Zum Schutz der flauschigen Innsbrucker

Das Wohl der Tiere ist der Tiroler Bevölkerung ein besonderes Anliegen und das schon seit rund 140 Jahren. Im Jahre 1881 wurde der Tiroler Tierschutzverein gegründet, die Innsbrucker Nachrichten vom 12.Juli 1881 ließen damals verkünden, dass die Kronprinzessin und Erzherzogin Stephanie (1864-1945, Ehefrau von Kronprinz Rudolf) das Protektorat über den Tierschutzverein von Tirol und Vorarlberg übernehmen würde. Zu den Tätigkeiten des Tierschutzvereins zählten das Abhalten von Generalversammlungen, der Kampf gegen Tierquälerei und der Schutz bestimmter Tierarten, wie aus zahlreichen Zeitungsberichten der 20er und 30er Jahre hervorgeht. Dabei legten sie ihren Fokus vor allem auf die heimischen Vögel. Der Verein selbst hatte seine Räumlichkeiten im Haus Nr.20 am Innrain (Stand 1899), in diesem Jahr fungierte Gräfin Ita von Thun-Hohenstein als Präsidentin. Einige Jahre später übernahm der k.k. Professor Albert von Moné (1850-1923) dieses Amt. Später im Jahr 1930 befand sich der Tierschutzverein in der Colingasse 4. Wie oft der Verein tatsächlich seinen Standort gewechselt hat, konnte ich leider nicht genau herausfinden. 1938 wurden alle österreichischen Tierschutzvereine umgestaltet und in den Reichstierschutzbund, der seinen Sitz in Frankfurt am Main hatte, eingegliedert.

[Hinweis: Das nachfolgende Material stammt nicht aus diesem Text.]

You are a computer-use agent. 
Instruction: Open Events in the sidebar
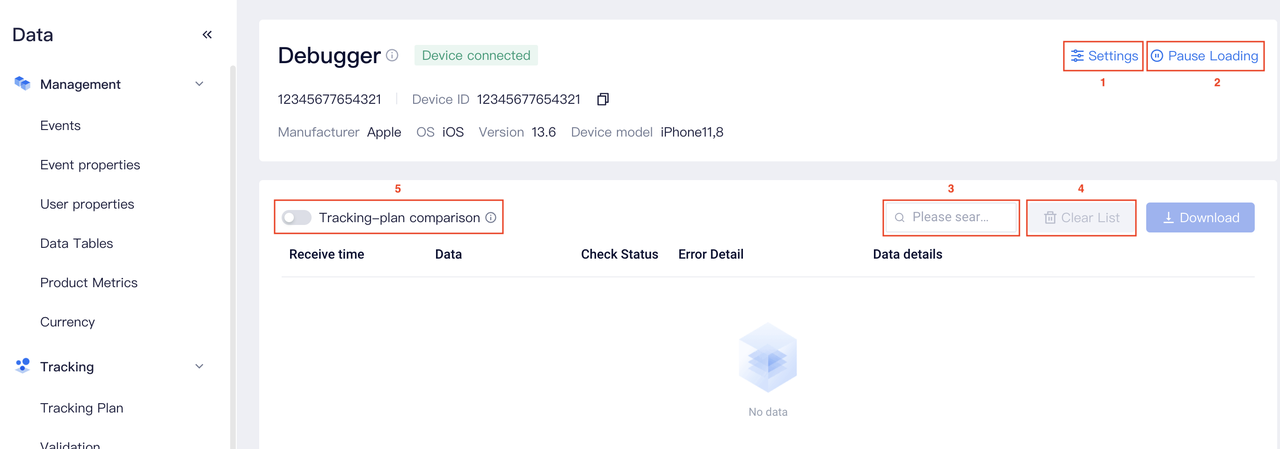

Heute befindet sich der Tierschutzverein sowie das Tierheim Mentlberg, das wir auf unserem Foto sehen, in der Völser Straße 55. Aufgenommen wurde es im Jahr 1968 und ich würde sagen, dass man auf diesem Bild den Urzustand des Hauses ziemlich gut erkennen kann. Man sieht unter anderem auch das Sgraffito von Emmerich Kerle (1916-2010) an der Hauswand. Es zeigt den Hl. Franziskus, der von Tieren aller Art umgeben ist. Aufgrund baulicher Veränderungen sieht man das Kunstwerk heute nicht mehr. Man kann nicht eindeutig sagen, wann das Gebäude gebaut wurde. Aus einem Adressbuch aus dem Jahre 1957 geht hervor, dass sich an dieser Adresse ein Bauplatz befand, 1964 war dort bereits das Tierheim sowie der Tierschutzverein verzeichnet, demnach muss das Gebäude irgendwann dazwischen gebaut worden sein. Mittlerweile ist zu diesem einzelnen Haus ein großflächiges Areal hinzugekommen, dass Hunde-, Katzen- und Nagerherzen höherschlagen lässt. Jedes Jahr werden vor Ort rund 3500 Tiere versorgt.